It becomes apparent fairly early in the film that Matsunaga is merely a stand-in for Boss Okada who has just been released from prison. Okada seeks to resume his place and Matsunaga is quickly shoved aside as his illness becomes more and more severe. Matsunaga looks upon Okada with the utmost respect however and, even when his girlfriend has abandoned him for Okada, he still regards him as his closest friend. The ending of the film is dramatic and tragic, absurd and touching – one of Kurosawa’s best. The character of Okada is an interesting one. Several times throughout the film he plays a song called “Killer’s Lullaby” on guitar. Following this Western-influenced tune is violence. Is Okada longing for Western things or bitterly remembering what such things will inevitably bring? Okada represents the uncompromising nature of selfish man whose only objective in life is to satisfy his material and short-sighted desires. There is also the relationship between Matsunaga and a local waitress who is devoted to him. He ignores her and flees when she says she will take care of him during his sickness where they can live out in the country. His rejection of her is perhaps the most tragic occurrence in the film because she is his salvation if only he could downplay his sense of pride.

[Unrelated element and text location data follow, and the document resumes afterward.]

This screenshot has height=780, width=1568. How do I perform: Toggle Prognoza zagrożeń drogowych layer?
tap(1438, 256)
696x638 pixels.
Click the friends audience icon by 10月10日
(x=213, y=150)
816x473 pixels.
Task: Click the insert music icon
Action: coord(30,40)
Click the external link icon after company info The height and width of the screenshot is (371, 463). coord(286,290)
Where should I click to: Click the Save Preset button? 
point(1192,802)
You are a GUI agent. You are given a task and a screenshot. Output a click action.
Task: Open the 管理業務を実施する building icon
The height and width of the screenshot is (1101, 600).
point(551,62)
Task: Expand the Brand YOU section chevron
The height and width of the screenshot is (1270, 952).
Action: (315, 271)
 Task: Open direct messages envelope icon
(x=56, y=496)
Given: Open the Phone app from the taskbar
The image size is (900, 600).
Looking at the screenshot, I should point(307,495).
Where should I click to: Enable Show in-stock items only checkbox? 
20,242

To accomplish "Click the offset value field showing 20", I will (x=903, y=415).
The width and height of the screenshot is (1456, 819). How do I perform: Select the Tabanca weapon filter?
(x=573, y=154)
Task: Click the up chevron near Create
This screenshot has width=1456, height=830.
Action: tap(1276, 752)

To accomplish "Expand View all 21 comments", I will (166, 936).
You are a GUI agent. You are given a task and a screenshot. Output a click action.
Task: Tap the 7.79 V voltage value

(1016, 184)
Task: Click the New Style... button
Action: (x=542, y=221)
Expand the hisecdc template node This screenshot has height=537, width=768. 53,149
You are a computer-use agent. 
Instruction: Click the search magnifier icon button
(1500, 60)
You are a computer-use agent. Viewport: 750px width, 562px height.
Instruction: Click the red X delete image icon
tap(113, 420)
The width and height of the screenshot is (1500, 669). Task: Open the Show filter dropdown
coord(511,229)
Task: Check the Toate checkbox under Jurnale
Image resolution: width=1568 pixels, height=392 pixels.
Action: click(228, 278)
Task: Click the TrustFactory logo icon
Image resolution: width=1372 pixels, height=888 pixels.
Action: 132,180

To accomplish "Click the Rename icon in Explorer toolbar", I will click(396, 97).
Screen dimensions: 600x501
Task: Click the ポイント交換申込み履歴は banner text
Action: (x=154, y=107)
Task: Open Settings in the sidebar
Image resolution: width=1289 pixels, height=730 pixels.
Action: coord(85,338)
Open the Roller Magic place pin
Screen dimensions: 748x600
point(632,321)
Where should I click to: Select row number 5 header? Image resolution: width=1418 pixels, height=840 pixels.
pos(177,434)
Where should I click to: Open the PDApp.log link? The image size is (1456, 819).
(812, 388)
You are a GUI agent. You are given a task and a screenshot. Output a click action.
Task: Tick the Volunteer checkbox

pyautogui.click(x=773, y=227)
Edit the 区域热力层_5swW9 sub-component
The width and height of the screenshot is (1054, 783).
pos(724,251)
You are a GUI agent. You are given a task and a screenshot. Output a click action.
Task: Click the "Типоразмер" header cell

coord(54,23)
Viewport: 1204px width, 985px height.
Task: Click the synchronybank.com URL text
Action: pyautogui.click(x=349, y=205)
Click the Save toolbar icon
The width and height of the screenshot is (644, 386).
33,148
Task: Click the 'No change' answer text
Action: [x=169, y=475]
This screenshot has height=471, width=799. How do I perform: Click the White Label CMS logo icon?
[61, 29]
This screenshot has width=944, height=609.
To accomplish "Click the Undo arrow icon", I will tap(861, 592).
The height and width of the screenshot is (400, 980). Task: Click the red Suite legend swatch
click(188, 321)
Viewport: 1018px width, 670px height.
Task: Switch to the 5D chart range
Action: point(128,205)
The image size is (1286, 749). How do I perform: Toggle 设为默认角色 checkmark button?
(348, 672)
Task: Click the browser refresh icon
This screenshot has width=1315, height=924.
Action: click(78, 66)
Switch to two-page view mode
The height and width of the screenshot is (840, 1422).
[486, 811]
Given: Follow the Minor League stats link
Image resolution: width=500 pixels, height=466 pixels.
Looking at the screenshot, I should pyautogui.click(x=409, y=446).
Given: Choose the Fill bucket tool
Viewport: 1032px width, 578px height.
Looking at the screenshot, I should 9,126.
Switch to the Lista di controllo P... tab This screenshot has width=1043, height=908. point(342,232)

The film ends with Sanada accepting what all doctors must accept, that he is only life’s tool; he can only delay the inevitable. He must accept losing control, losing himself (or what he saw of himself in Matsunaga) to a force as powerful as addiction and as uncompromising as destiny. He accepts it for what it is, there is no need for sorrow or regret, only acquiessence and an infusion of meaning into supposedly trivial things. For Sanada’s future, perhaps it’s alcoholic rejuvenation or perhaps he will find salvation from that prison. Kurosawa, ever the realist, leaves that puzzle unfinished (as it should be); Sanada and Matsunaga’s fates end up being neither sad nor joyous, but simply meant to be.
Excellent acting, fantastic soundtrack, subtle yet highly effective symbolism.
Occasionally awkward dialogue, slight flow problems.